_Aim_. Rewrite the records below as a numbered list with one line per item, omitting the blank lines.

[Begin]

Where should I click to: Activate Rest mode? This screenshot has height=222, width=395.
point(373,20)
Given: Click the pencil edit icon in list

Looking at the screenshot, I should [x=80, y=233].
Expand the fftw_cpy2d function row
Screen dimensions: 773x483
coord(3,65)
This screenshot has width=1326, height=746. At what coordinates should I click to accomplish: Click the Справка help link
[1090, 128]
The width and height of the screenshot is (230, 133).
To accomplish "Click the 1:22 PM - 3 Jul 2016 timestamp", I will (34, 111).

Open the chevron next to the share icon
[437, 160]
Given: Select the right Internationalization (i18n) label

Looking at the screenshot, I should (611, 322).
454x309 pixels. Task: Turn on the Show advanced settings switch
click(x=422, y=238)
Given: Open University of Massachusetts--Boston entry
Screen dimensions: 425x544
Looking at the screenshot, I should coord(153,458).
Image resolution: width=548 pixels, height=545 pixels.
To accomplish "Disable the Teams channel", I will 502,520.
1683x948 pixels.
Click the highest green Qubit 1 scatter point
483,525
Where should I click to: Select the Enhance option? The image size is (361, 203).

[End]

_Output for this task_.
1. Where should I click to: Activate Rest mode? This screenshot has height=222, width=395.
2. point(373,20)
3. Given: Click the pencil edit icon in list
4. Looking at the screenshot, I should [x=80, y=233].
5. Expand the fftw_cpy2d function row
6. Screen dimensions: 773x483
7. coord(3,65)
8. This screenshot has width=1326, height=746. At what coordinates should I click to accomplish: Click the Справка help link
9. [1090, 128]
10. The width and height of the screenshot is (230, 133).
11. To accomplish "Click the 1:22 PM - 3 Jul 2016 timestamp", I will (34, 111).
12. Open the chevron next to the share icon
13. [437, 160]
14. Given: Select the right Internationalization (i18n) label
15. Looking at the screenshot, I should (611, 322).
16. 454x309 pixels. Task: Turn on the Show advanced settings switch
17. click(x=422, y=238)
18. Given: Open University of Massachusetts--Boston entry
19. Screen dimensions: 425x544
20. Looking at the screenshot, I should coord(153,458).
21. Image resolution: width=548 pixels, height=545 pixels.
22. To accomplish "Disable the Teams channel", I will 502,520.
23. 1683x948 pixels.
24. Click the highest green Qubit 1 scatter point
25. 483,525
26. Where should I click to: Select the Enhance option? The image size is (361, 203).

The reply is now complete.